Uber, Meta, and Amazon have started limiting how much their employees can use internal artificial intelligence tools. The companies are reacting to rapidly growing expenses tied to the computing power and data needed to run generative AI services.
The cost crunch behind the caps
AI usage across the tech sector has exploded over the past year. But running large language models and other AI systems requires massive infrastructure — expensive servers, high-end chips, and lots of electricity. For Uber, Meta, and Amazon, giving staff unrestricted access to those tools has become a significant financial burden. The caps are a direct response to that pressure, according to people familiar with the matter.
A company-wide shift
The three companies haven't publicly detailed exactly how the caps work. But the pattern is similar: employees are being asked to cut back on non-essential AI queries, prioritize certain tasks over others, or switch to less resource-intensive models. The goal is to lower overall compute loads and, in turn, reduce the monthly bills. Internal memos at some of the firms have reportedly warned that unlimited usage is not sustainable.
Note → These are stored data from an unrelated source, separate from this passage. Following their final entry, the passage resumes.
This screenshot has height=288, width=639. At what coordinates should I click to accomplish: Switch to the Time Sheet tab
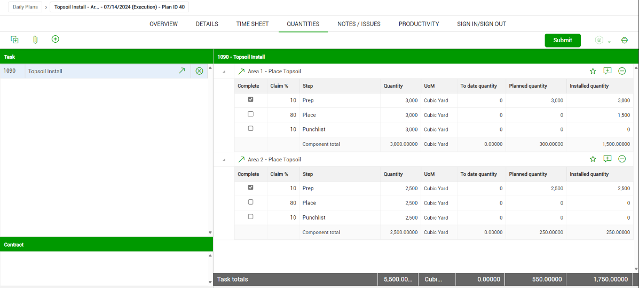coord(252,24)
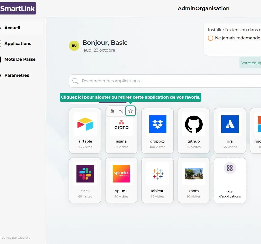Open the tableau application tile
Screen dimensions: 261x244
coord(158,180)
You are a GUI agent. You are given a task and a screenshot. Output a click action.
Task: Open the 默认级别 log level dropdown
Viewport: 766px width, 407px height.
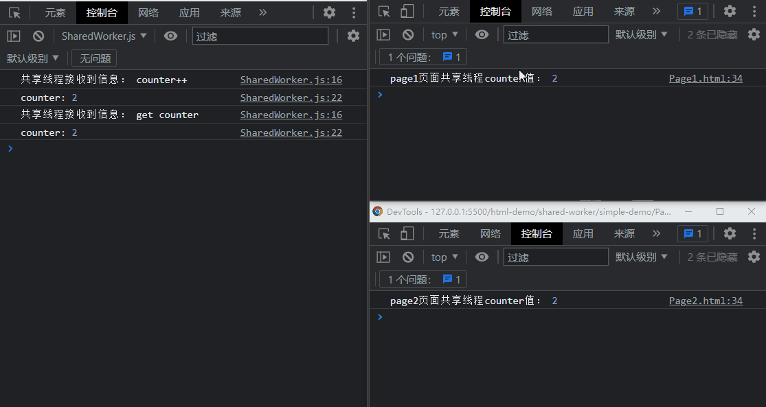33,58
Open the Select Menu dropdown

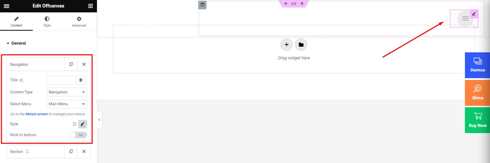pyautogui.click(x=67, y=104)
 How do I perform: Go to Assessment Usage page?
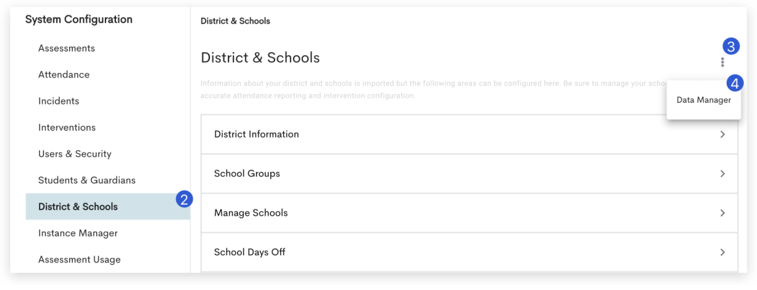(x=79, y=260)
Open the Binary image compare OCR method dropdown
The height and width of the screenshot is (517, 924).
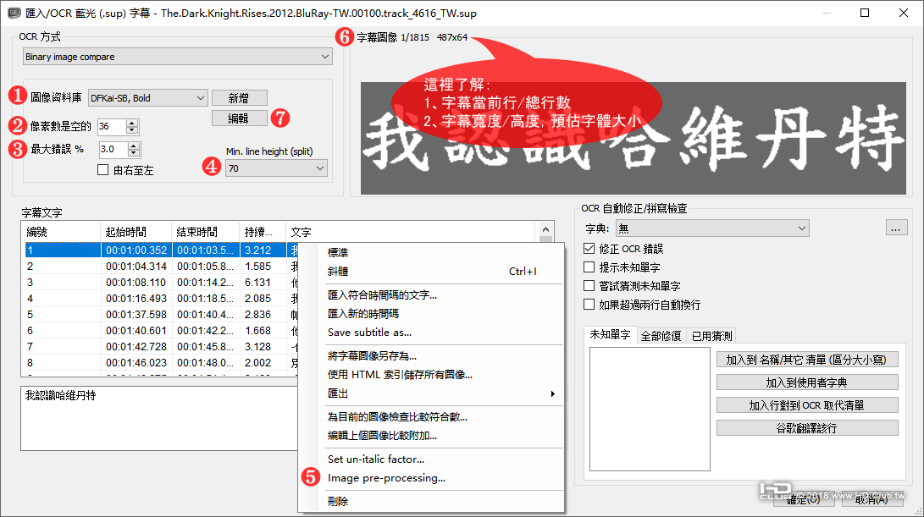coord(177,56)
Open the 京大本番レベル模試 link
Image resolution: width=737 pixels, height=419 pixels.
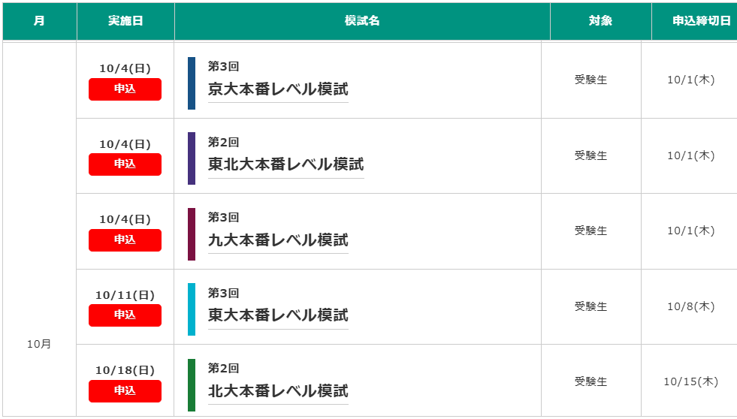coord(278,89)
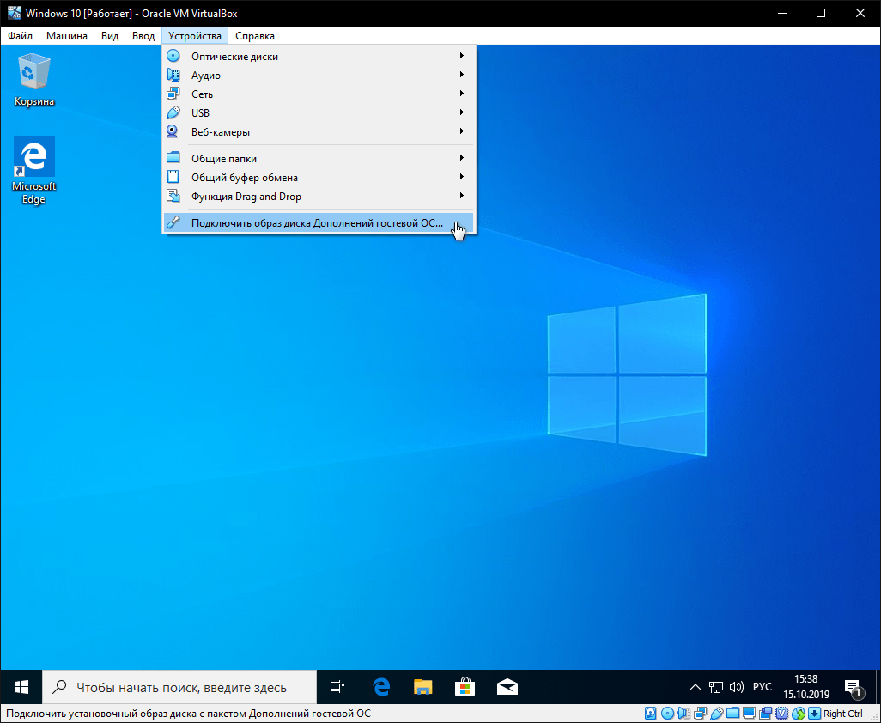Switch РУС keyboard language indicator

762,688
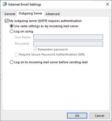Screen dimensions: 112x121
Task: Focus the Password input box
Action: click(68, 44)
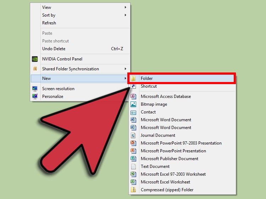Viewport: 266px width, 199px height.
Task: Click the Personalize icon
Action: (35, 96)
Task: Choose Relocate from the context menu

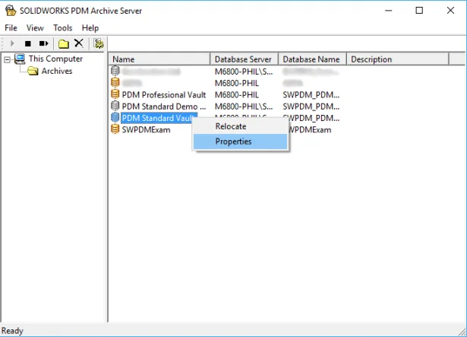Action: 231,126
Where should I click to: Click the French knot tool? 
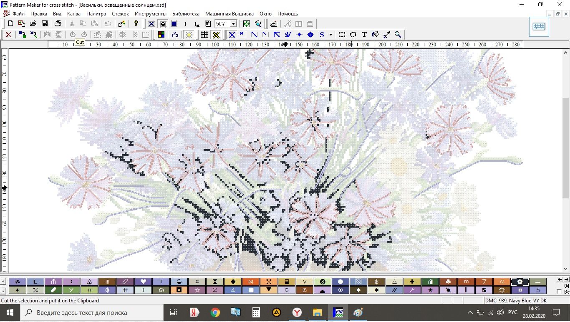pos(299,35)
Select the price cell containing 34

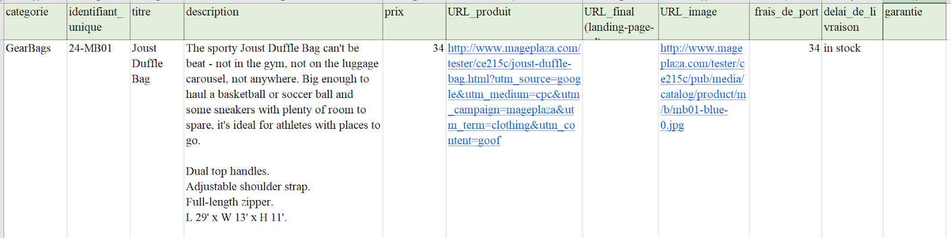click(414, 139)
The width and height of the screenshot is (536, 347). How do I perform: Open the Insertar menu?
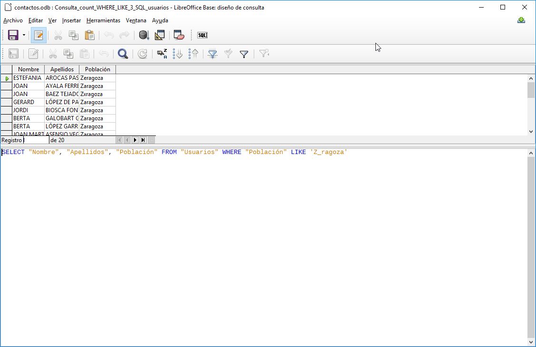point(71,20)
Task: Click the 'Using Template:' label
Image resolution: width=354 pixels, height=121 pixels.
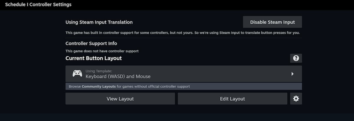Action: pyautogui.click(x=99, y=71)
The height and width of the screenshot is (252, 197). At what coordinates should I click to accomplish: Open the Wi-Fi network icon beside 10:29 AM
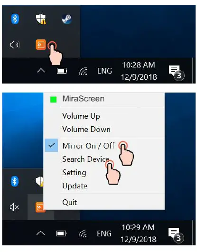[x=83, y=233]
Balancing innovation and the bottom line
The caps highlight a broader tension inside big tech. AI tools can boost productivity, speed up coding, and help with research. But if every employee uses them freely and often, costs can spiral out of control. The companies now need to find a sustainable way to offer AI access without blowing up their budgets. That may mean introducing tiered access, setting monthly quotas, or charging internal teams for the compute they consume.
For now, the caps are in place. It's unclear whether they will be temporary — a stopgap until cheaper hardware or more efficient models arrive — or become a permanent part of how these companies manage their AI spend. The answer may depend on whether AI infrastructure costs start to fall, or whether the firms find ways to make the tools dramatically more efficient on their own.